#86 – Trust The Process

By Mathu Gibson, Associate Director of Family Empowerment

Let’s talk about small beginnings.

Many great movements of our time originated from small beginnings, and this is something I remind our school partners of when building with their families. Eight years ago, SchermCo planted the seed of a partnership between Ashley Park (CMS District School) and Movement Freedom (Charter School). This partnership brought two neighborhood schools together to share resources and best practices. It was the genesis of our family empowerment work. 

Eight years later, that one seed has grown from two to sixteen school partners (14 in Charlotte) and 12,000 + families served nationwide. Our growth results from continual trust in the processes we have established since the beginning.

At SchermCo, we desire to see our schools evolve from engagement to empowerment. Family engagement is a building block for school communities to support overall family well-being and children’s healthy development. Family empowerment equips families with the skills, tools, resources, and knowledge to build a better life while having support from the school community as they embark on their journeys. 

Schools love family engagement. Large turnouts are a typical guage used to measure positive family engagement. Seeing hundreds of families flood school doors for a movie night, dance, or carnival is a beautiful aesthetic because it feels impactful. However, low attendance at “less fun” events can cause school administrators to wonder about the disconnect. 

For instance, one of our school partners hosted a Family Finances event in February. Community partners Common Wealth Charlotte and DreamKey Partners provided families with financial counseling and pathways to affordable housing/homeownership for this event. 

When the day arrived, 63 attendees (16 total families) came to the event. Initially, the school was frustrated and underwhelmed by the numbers because they had checked every communication box before the event. After further review, the data proves the event had significant value for the families. 

Let’s take a moment to reflect on this event:

  • Out of the 63 attendees, 37 were adults.
  • This means:
    • Thirty-seven adults participated in a trauma-informed financial education session. 
    • Thirty-seven adults participated in a pathway to affordable housing session. 
    • Thirty-seven adults left the event equipped with skills, tools, resources, and knowledge to change the trajectory of their families. 
    • Additionally, the 26 students who attended participated in age-appropriate financial empowerment sessions. 
  • When asked what was most helpful about this event, here is what families stated:
    • “Common Wealth Charlotte and DreamKey Partners sessions were great. Both sessions applied to my current situation, and I’m glad I attended.
    • “All the information provided was beneficial and explained in a way I could understand. They care about the well-being of families.” 

Each family left the school with more knowledge and exposure than when they arrived. Family empowerment events like this are how schools become a resource for upward mobility. The journey from engagement to empowerment may be less gratifying, but its impact is exponential.

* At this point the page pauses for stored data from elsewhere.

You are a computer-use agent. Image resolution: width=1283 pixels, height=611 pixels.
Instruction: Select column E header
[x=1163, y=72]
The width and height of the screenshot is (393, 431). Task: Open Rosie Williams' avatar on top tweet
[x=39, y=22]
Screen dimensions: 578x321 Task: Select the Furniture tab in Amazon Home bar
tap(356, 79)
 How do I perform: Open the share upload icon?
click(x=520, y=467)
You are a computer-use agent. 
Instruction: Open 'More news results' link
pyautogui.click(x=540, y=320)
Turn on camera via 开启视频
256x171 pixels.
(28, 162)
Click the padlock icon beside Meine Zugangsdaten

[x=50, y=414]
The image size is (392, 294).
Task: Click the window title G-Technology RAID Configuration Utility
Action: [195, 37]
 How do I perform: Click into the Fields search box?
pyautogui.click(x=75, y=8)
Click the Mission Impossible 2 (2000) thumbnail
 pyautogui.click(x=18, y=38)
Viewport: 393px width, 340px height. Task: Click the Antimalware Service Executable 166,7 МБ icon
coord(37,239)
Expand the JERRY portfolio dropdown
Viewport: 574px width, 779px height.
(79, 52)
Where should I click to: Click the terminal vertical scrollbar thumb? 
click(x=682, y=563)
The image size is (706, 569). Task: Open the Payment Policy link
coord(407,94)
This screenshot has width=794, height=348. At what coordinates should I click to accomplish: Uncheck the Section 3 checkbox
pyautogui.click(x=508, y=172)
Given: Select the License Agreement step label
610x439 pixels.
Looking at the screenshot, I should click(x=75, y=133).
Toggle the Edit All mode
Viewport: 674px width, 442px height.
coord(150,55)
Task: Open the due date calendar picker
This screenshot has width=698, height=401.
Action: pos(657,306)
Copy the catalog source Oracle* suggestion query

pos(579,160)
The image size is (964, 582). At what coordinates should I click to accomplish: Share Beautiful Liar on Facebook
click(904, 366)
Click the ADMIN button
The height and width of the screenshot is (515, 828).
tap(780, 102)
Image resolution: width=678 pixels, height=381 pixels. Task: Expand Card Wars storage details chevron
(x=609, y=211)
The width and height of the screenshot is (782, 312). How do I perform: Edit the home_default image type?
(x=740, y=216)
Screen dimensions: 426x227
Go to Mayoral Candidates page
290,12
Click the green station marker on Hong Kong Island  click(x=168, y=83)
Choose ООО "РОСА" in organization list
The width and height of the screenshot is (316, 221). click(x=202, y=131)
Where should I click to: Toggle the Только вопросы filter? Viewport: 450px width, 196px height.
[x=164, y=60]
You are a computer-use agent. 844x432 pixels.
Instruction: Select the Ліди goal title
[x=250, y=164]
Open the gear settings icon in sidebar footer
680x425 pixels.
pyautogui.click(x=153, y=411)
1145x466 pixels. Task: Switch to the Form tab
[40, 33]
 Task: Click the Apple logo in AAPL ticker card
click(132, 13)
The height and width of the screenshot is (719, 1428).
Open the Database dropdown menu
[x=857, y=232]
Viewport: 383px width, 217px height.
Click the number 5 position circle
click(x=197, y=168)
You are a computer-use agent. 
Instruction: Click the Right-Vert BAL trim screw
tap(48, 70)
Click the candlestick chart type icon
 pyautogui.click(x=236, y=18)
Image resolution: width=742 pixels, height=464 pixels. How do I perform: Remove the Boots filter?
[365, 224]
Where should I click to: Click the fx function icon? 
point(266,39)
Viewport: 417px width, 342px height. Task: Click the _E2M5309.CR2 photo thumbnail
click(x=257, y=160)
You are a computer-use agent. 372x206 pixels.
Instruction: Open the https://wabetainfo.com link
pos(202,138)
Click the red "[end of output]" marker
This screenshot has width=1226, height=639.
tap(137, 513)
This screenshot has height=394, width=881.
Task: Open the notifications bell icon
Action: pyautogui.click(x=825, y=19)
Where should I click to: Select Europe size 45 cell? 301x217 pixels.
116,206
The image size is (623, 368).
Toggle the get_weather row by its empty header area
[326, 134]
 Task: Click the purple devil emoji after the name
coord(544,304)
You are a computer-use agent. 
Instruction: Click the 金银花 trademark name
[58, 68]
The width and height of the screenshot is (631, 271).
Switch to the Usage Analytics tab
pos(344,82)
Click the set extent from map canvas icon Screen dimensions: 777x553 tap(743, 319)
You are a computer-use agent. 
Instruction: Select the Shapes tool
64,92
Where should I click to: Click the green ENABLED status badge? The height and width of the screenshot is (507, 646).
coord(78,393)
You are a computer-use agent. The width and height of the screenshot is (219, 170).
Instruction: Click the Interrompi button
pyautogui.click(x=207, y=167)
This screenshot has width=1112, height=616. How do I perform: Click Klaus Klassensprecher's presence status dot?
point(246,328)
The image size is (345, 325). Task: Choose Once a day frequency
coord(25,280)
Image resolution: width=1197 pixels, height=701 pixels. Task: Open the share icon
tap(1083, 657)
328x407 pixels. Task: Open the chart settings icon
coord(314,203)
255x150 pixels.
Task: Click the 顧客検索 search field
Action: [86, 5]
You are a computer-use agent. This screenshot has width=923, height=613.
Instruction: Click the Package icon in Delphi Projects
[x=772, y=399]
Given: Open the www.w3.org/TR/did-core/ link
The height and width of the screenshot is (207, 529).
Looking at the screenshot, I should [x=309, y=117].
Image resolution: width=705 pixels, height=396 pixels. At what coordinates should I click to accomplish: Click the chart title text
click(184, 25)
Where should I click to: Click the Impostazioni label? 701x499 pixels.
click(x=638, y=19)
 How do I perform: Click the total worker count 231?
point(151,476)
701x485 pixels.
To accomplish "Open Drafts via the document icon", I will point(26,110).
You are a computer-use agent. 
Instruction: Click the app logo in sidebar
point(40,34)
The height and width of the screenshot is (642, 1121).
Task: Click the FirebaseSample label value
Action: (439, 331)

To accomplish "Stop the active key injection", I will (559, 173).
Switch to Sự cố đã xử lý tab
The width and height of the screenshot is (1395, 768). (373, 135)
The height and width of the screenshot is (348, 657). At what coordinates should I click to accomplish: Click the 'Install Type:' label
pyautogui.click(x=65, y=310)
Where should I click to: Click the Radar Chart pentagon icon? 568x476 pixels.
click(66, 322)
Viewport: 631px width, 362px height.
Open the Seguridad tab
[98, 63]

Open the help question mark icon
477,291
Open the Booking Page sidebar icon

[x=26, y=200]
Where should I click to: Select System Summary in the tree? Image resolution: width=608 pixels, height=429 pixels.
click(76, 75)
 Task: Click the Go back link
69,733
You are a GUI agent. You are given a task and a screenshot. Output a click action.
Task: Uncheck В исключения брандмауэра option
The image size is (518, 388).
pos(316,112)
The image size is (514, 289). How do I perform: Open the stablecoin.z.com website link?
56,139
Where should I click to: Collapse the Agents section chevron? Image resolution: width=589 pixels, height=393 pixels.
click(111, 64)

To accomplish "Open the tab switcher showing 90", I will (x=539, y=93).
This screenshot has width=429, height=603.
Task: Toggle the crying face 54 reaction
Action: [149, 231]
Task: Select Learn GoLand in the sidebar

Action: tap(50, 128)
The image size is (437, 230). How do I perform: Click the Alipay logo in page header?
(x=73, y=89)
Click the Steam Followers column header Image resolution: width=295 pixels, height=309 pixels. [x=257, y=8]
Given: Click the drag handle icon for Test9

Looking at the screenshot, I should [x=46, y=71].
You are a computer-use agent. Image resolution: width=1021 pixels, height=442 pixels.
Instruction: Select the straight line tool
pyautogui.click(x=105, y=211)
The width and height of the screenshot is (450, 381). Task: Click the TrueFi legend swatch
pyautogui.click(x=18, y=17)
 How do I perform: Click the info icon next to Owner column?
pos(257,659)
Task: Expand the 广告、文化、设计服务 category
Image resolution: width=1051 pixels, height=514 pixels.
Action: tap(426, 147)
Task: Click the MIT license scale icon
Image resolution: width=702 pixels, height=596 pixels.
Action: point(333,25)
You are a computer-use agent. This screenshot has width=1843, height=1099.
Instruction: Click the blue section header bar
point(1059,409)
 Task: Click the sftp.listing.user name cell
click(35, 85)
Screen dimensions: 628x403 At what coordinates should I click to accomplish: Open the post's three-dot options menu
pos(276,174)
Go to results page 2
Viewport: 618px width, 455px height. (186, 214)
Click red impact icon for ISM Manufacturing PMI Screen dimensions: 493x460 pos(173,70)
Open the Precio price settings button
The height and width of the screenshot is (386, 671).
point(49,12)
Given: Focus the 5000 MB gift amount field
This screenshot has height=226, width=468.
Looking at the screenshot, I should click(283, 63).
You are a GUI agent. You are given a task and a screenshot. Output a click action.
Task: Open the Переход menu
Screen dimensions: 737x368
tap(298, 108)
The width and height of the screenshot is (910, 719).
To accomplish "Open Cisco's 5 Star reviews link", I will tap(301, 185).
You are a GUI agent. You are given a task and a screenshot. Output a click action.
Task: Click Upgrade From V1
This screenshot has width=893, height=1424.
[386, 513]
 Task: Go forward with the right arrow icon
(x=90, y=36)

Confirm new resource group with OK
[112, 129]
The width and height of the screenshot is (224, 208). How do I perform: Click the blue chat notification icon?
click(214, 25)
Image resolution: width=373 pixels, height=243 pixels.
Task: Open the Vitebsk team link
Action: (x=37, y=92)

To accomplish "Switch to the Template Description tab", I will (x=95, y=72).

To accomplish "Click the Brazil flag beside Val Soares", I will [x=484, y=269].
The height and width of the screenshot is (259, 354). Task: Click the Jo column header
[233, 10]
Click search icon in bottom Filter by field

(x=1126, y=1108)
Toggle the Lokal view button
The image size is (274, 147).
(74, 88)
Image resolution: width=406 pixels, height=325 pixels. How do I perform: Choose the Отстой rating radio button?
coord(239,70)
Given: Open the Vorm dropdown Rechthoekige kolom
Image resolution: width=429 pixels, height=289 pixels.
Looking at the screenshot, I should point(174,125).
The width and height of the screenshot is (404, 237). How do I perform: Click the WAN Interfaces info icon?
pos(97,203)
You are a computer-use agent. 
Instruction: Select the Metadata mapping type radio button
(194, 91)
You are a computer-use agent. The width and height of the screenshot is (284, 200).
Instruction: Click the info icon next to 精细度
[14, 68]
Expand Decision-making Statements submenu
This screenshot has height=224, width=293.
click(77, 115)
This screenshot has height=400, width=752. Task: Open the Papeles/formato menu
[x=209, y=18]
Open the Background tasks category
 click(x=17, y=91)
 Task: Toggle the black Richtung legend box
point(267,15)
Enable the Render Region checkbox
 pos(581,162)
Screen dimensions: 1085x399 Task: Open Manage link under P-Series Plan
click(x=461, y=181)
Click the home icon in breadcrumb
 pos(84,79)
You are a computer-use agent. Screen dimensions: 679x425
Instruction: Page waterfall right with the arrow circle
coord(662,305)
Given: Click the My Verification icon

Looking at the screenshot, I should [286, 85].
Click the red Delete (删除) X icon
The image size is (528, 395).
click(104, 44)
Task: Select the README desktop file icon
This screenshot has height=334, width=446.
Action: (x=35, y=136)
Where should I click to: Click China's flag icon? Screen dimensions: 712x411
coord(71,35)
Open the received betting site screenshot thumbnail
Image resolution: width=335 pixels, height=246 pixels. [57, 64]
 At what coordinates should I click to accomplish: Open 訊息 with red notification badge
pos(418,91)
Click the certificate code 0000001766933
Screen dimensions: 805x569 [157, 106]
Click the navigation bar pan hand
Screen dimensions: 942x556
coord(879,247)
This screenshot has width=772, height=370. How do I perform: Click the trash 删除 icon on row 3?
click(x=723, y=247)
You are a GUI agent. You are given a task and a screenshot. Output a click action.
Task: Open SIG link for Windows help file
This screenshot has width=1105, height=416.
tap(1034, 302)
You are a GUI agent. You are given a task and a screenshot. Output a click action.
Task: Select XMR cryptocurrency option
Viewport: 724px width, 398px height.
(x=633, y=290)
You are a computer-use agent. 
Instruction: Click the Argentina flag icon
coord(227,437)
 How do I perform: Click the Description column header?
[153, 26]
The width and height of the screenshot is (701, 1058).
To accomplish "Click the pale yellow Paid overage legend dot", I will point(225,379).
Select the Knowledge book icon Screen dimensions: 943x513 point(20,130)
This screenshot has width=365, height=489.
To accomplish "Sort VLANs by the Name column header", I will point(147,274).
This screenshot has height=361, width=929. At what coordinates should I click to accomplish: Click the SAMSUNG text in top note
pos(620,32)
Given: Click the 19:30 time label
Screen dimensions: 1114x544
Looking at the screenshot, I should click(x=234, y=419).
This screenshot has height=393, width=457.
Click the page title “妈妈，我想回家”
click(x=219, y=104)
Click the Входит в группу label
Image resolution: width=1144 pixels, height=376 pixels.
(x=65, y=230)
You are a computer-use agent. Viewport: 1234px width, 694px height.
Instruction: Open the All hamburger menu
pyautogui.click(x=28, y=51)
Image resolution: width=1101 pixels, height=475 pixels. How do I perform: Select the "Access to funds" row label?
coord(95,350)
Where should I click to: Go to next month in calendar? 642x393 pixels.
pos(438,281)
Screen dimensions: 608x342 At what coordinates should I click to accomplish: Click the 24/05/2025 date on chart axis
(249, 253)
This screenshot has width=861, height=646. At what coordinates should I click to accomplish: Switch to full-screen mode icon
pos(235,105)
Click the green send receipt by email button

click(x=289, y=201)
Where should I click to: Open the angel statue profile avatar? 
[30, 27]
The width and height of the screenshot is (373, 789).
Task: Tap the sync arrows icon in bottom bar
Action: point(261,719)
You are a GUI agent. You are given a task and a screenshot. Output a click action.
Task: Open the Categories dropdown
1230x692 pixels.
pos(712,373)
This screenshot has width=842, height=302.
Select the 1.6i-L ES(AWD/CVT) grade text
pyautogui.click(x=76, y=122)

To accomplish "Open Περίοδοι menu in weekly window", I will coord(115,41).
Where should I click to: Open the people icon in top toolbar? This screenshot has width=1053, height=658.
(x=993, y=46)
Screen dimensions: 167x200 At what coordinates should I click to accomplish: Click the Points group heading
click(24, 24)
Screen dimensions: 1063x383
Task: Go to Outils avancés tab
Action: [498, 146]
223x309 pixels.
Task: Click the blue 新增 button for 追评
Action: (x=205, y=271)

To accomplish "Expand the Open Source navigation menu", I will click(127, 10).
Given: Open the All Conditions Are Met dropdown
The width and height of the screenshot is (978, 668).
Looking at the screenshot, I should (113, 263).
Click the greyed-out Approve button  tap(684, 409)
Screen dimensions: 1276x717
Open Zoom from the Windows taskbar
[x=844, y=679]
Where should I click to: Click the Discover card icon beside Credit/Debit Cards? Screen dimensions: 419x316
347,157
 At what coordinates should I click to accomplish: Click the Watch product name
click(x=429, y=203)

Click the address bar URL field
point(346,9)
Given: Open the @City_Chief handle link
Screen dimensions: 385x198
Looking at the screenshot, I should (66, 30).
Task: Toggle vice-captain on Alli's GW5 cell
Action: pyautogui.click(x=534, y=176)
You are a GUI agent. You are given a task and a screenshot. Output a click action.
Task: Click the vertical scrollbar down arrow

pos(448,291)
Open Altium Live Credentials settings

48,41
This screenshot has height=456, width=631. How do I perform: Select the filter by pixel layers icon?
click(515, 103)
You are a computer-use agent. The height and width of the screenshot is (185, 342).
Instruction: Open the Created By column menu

Finances, homeownership, and mental health are challenging topics to discuss, especially within Black and Brown communities. When schools choose to empower their families in this way, they must be sensitive to the lived experiences of their families and the uncomfortableness of these topics. However, it doesn’t mean the conversations should not take place. Schools must adjust their expectations and add grace to deepen their trust with families. 

To see families consistently show up in large numbers to these events requires patience, consistency, creativity, vulnerability, and commitment to the process of empowering. When schools form trusting relationships, everyone wins.